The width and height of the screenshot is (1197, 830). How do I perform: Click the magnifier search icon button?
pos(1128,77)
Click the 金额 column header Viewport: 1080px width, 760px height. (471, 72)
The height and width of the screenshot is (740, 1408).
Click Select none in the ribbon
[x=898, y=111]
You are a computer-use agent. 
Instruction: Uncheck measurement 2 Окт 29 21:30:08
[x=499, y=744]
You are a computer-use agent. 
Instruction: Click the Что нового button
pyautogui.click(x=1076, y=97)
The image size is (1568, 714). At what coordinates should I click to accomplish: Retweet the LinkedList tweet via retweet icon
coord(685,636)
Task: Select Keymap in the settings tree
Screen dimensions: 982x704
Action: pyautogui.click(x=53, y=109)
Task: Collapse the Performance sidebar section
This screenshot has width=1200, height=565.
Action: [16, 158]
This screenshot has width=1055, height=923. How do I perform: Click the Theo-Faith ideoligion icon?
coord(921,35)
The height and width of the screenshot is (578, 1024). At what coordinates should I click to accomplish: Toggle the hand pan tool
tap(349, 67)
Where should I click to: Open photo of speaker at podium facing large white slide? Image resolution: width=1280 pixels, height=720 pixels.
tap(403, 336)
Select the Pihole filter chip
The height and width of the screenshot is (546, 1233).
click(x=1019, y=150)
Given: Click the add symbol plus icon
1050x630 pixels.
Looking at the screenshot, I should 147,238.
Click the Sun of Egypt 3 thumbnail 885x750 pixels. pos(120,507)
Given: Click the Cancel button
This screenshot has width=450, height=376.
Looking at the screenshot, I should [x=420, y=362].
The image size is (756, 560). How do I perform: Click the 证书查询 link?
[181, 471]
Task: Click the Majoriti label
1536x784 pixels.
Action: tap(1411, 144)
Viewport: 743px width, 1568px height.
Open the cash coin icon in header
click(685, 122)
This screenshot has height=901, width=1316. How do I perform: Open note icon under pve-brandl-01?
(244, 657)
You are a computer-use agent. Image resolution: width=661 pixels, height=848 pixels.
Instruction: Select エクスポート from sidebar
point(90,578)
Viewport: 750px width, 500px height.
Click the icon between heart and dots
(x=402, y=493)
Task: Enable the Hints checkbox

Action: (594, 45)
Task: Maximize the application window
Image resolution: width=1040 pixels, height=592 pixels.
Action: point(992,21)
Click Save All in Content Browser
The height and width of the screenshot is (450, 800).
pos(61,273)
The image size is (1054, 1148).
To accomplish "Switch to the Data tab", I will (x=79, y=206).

┄┄┄┄┄┄

■ EXERCISE INSTRUCTIONS
Once you reach the line containing "Given: Click the add symbol plus icon", transcribe it and each line after it through the end of the material, exactly and with nothing added.

■ EXERCISE RESULT
Given: Click the add symbol plus icon
1050x630 pixels.
Looking at the screenshot, I should 147,238.
Click the Sun of Egypt 3 thumbnail 885x750 pixels. pos(120,507)
Given: Click the Cancel button
This screenshot has width=450, height=376.
Looking at the screenshot, I should [x=420, y=362].
The image size is (756, 560). How do I perform: Click the 证书查询 link?
[181, 471]
Task: Click the Majoriti label
1536x784 pixels.
Action: tap(1411, 144)
Viewport: 743px width, 1568px height.
Open the cash coin icon in header
click(685, 122)
This screenshot has height=901, width=1316. How do I perform: Open note icon under pve-brandl-01?
(244, 657)
You are a computer-use agent. Image resolution: width=661 pixels, height=848 pixels.
Instruction: Select エクスポート from sidebar
point(90,578)
Viewport: 750px width, 500px height.
Click the icon between heart and dots
(x=402, y=493)
Task: Enable the Hints checkbox

Action: (594, 45)
Task: Maximize the application window
Image resolution: width=1040 pixels, height=592 pixels.
Action: point(992,21)
Click Save All in Content Browser
The height and width of the screenshot is (450, 800).
pos(61,273)
The image size is (1054, 1148).
To accomplish "Switch to the Data tab", I will (x=79, y=206).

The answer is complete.